Segment Start: Given passage

Despite increased competition raising fears, in some quarters, for the future of the NHS, now is not the time to play it safe - but to harness its power to do great things, says Sir Stephen Bubb.

“Competition is not a disease.” That was the message I gave the cabinet when the NHS Future Forum presented its reports back in June. The reality is that if we want more choice for citizens in health, we need a greater diversity of providers. And that means a big expansion of the third sector’s role. It means taking on the vested interests in the health service.

For too long those vested interests have thought the health service belongs to them. It doesn’t. As the NHS constitution says, it belongs to “the people”. And it is time the people reclaimed it.

Doctor does not always know best. The increase in the older population, the marvellous advances of medical science, the need to grow community responses to long term conditions and to integrate health and social care all demand reform. And that is even without the knowledge that resources are finite.

It’s not about whether competition is good or bad, but how we harness competition to deliver more choice, while limiting the downsides and promoting the benefits of regulated competition. The tired old debates about privatisation have got in the way of us having a proper debate on how to benefit the citizen and patient. So let’s get cracking on that and leave the dinosaurs where they belong: in ancient history.

Back to the present day and there’s a different story to be heard on the ground – that if we want the best services for patients, we cannot afford to exclude a diversity of providers. Third sector organisations can deliver high quality, innovative services. Addaction’s Breaking the Cycle programme is just one. The programme addresses the complex variety of needs experienced by families in which parents abuse drugs.

Evaluation shows that, of the families involved in Breaking the Cycle, 81 per cent significantly reduced their use of drugs or alcohol, 81 per cent put the needs of their children first, 86 per cent significantly improved their skills as parents, 77 per cent were more stable and less chaotic, and 86 per cent improved their financial prospects by looking for work, volunteering or going on college courses.

Segment End: Given passage
Segment Start: Supplied entries

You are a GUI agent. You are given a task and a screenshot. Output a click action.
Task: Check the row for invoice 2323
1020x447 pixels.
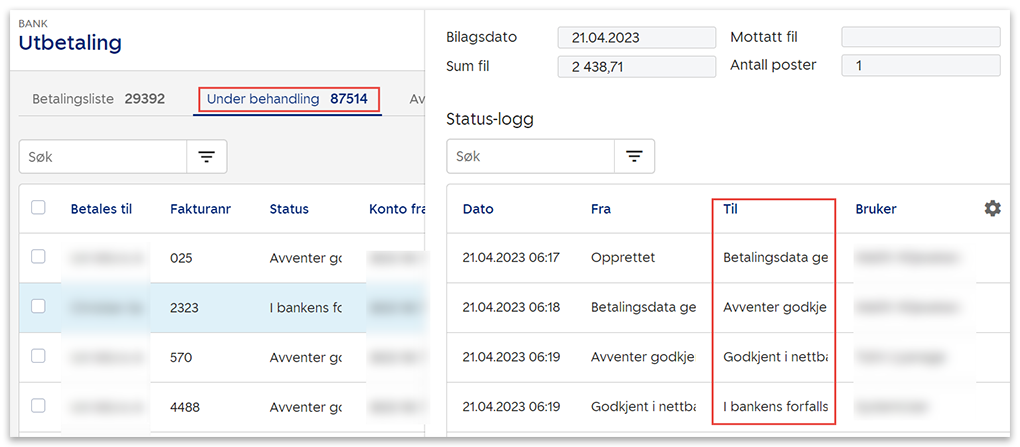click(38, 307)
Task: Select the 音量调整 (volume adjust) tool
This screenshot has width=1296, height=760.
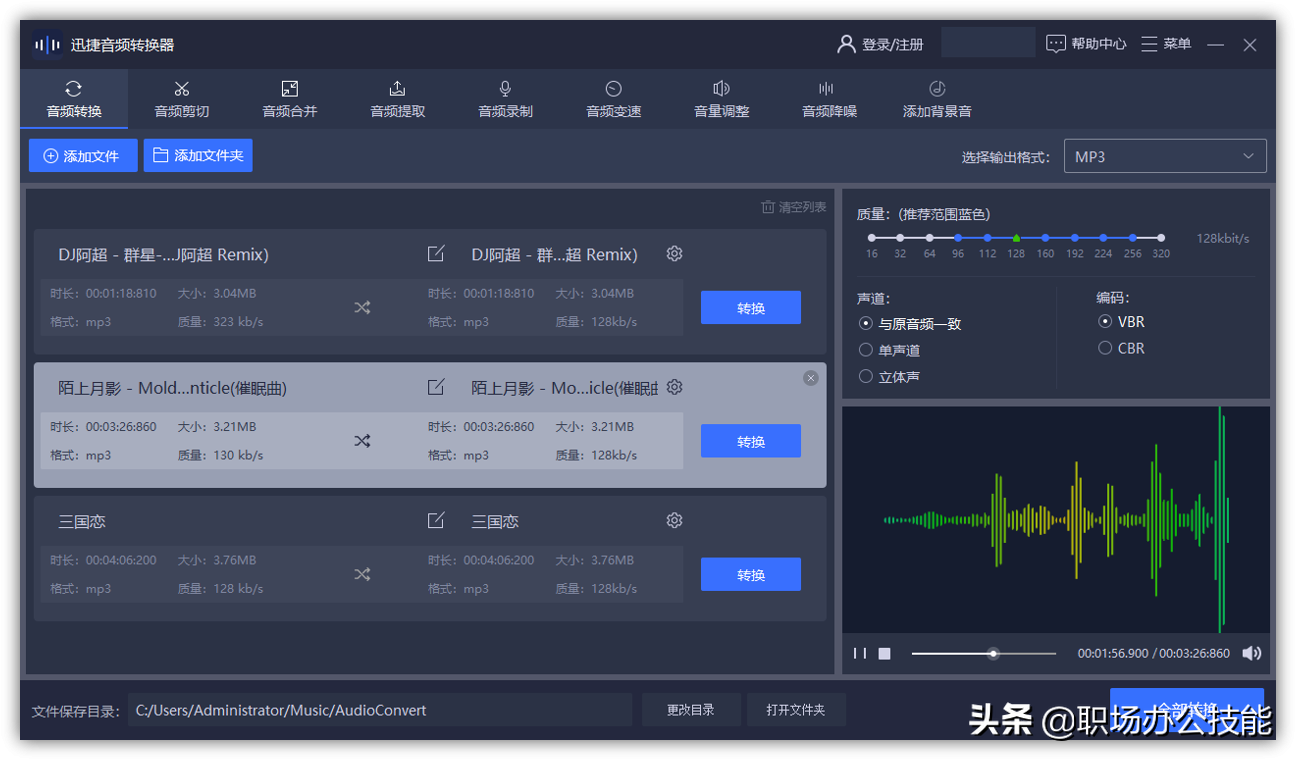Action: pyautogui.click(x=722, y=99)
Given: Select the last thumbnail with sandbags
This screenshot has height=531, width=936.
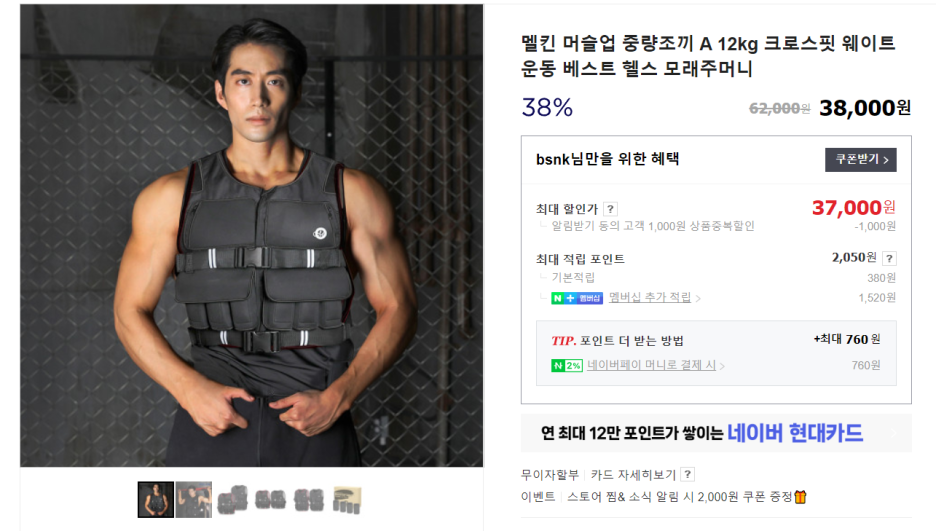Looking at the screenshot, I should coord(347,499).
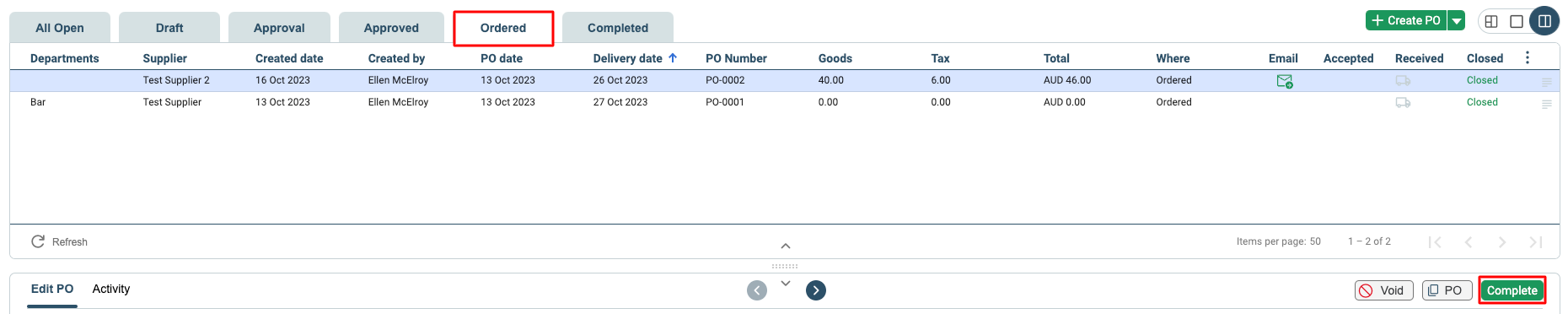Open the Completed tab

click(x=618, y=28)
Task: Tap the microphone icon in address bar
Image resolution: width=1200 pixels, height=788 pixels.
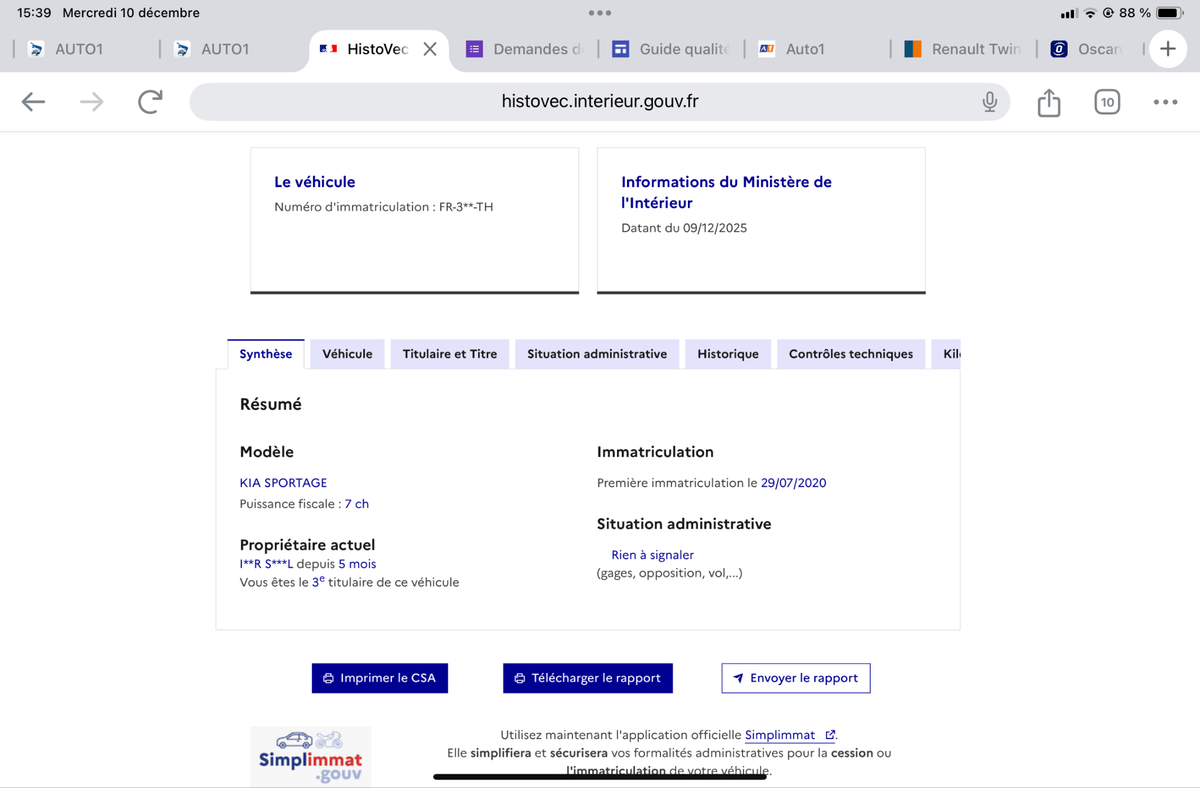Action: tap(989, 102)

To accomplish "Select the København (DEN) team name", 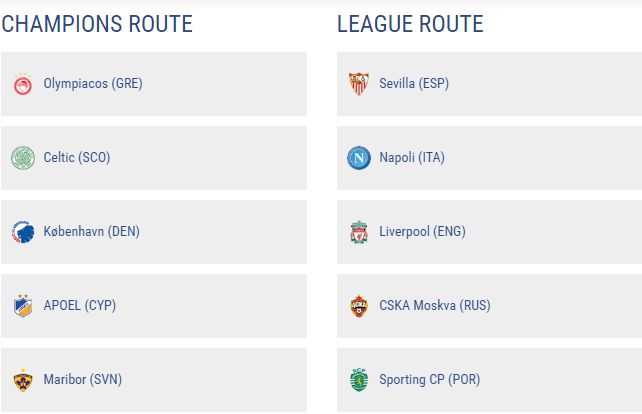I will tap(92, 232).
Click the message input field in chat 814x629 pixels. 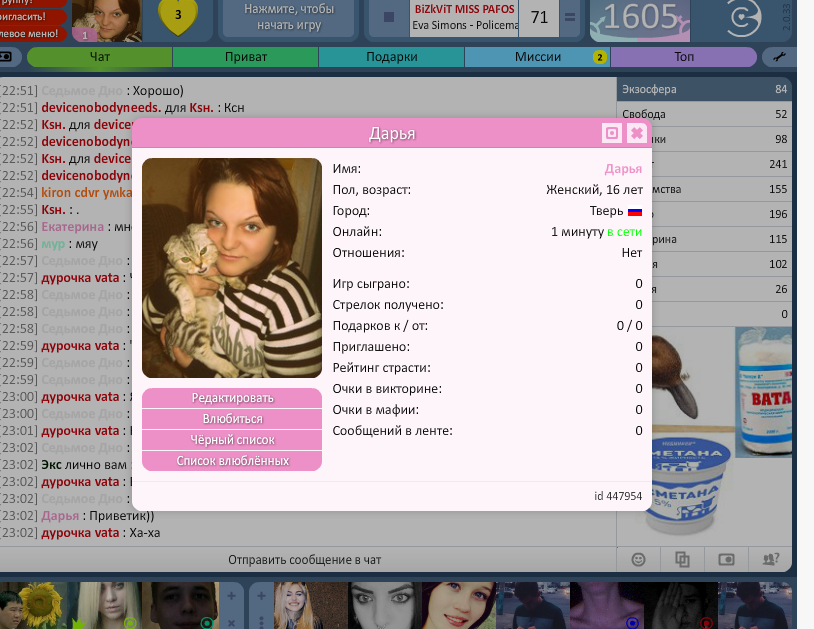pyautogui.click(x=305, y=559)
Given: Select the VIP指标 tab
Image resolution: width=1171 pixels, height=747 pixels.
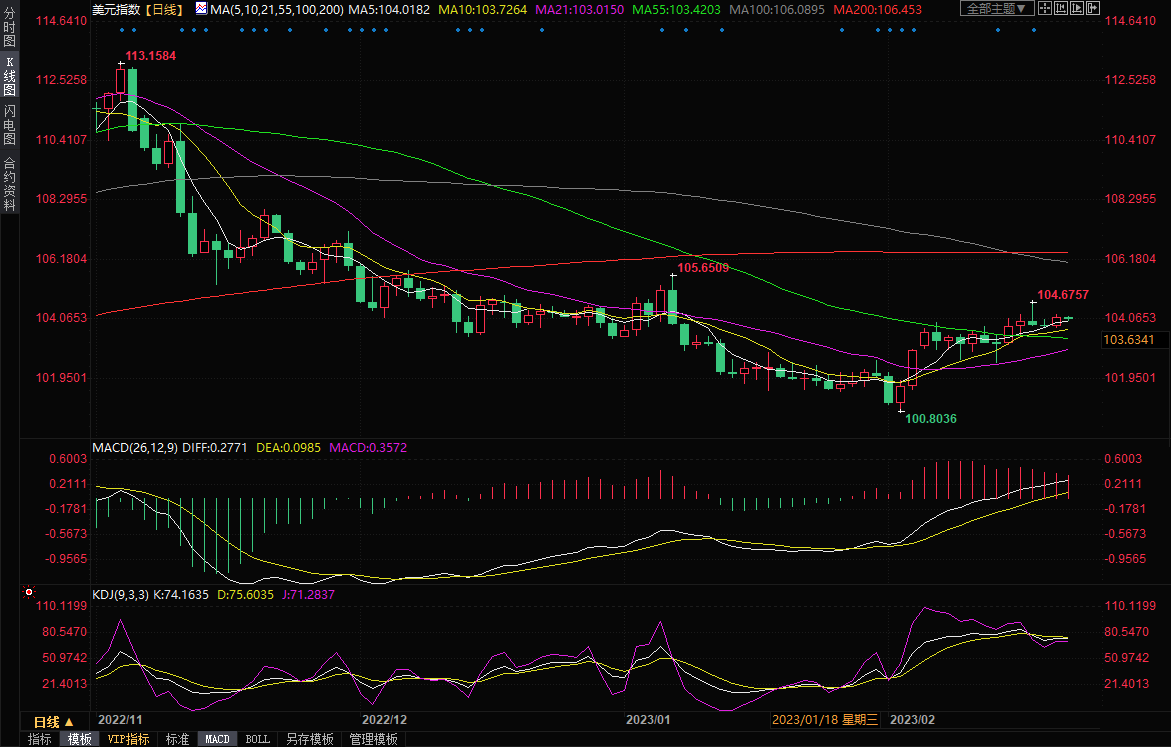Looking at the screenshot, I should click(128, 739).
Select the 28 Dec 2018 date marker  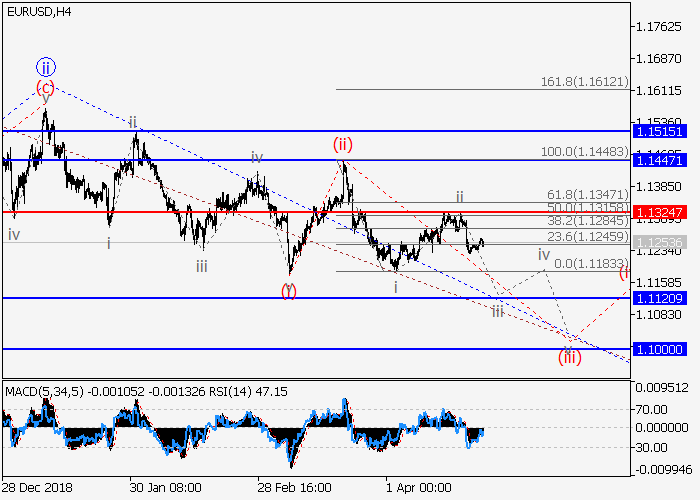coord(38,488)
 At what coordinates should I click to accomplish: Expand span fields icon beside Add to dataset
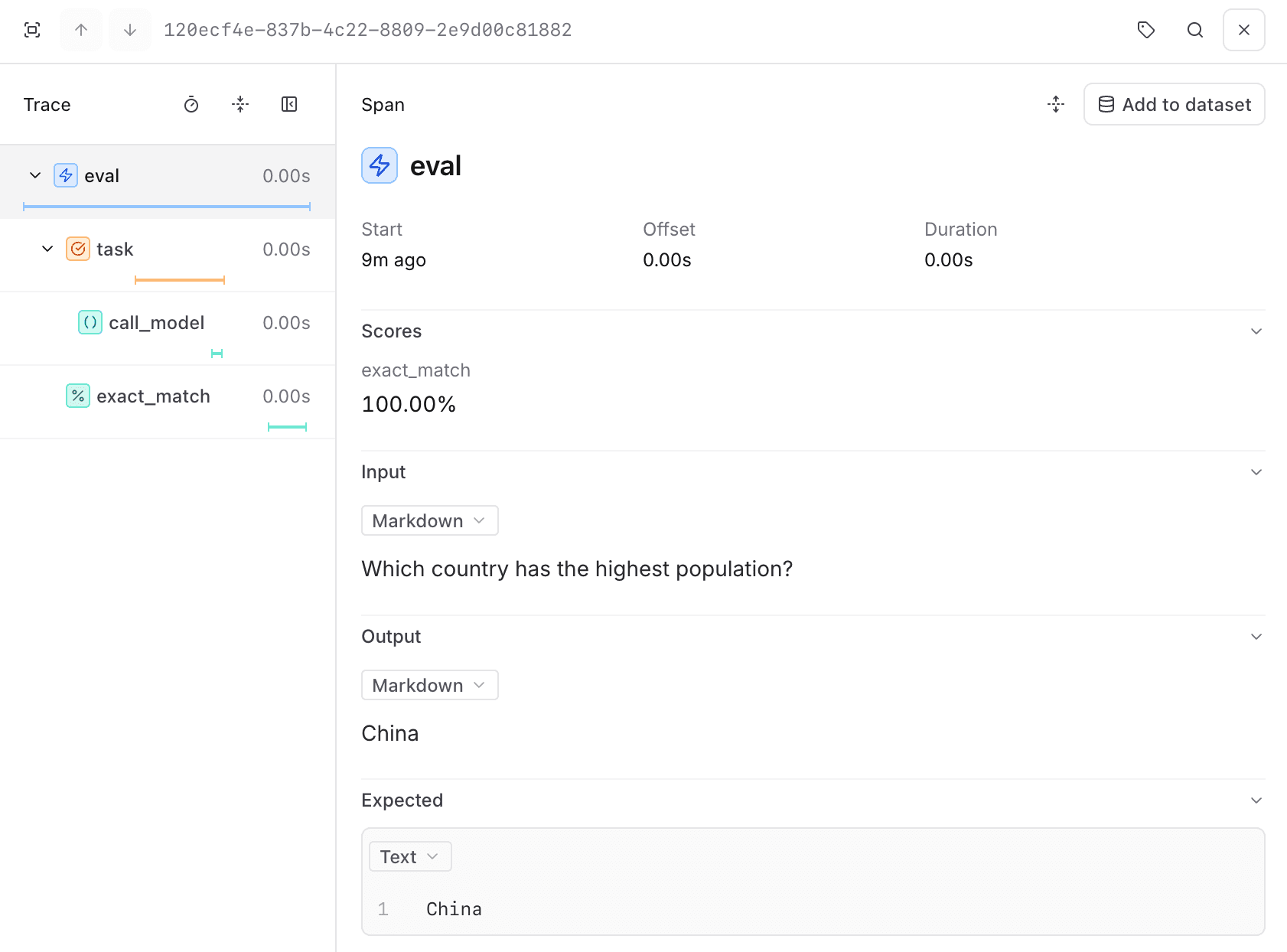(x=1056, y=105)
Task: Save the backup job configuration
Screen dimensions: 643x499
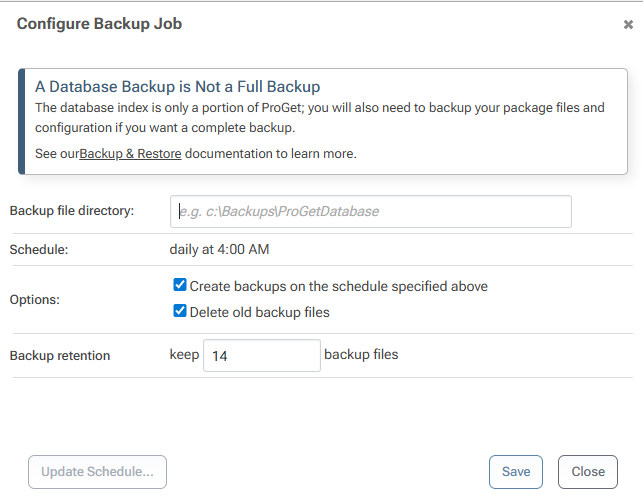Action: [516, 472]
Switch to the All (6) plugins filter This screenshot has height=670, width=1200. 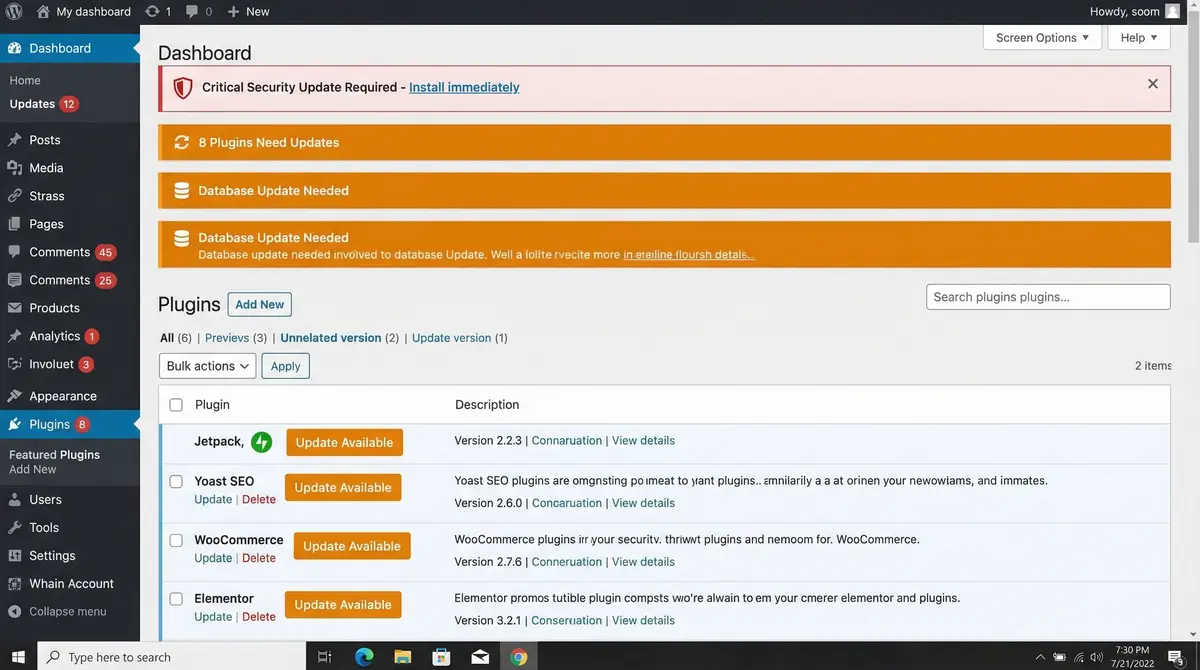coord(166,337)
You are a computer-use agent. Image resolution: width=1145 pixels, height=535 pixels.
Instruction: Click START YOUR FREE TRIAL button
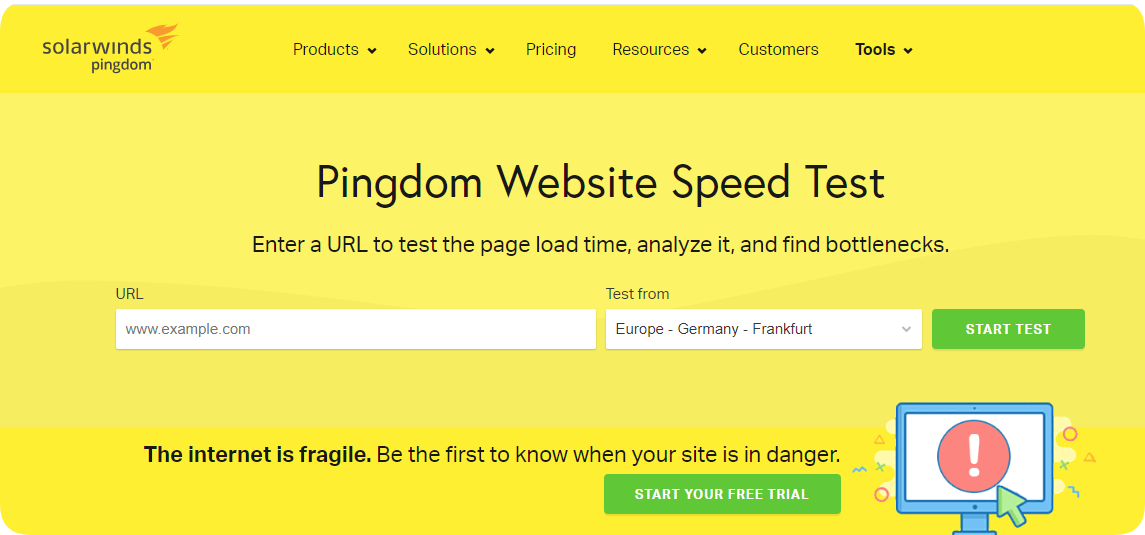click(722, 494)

Segment End: Supplied entries

▶ What you need to do:
In the piece on competition in the NHS, what percentage of families in Addaction's Breaking the Cycle program significantly improved their skills as parents?

▶ Result of this exercise:
86 percent.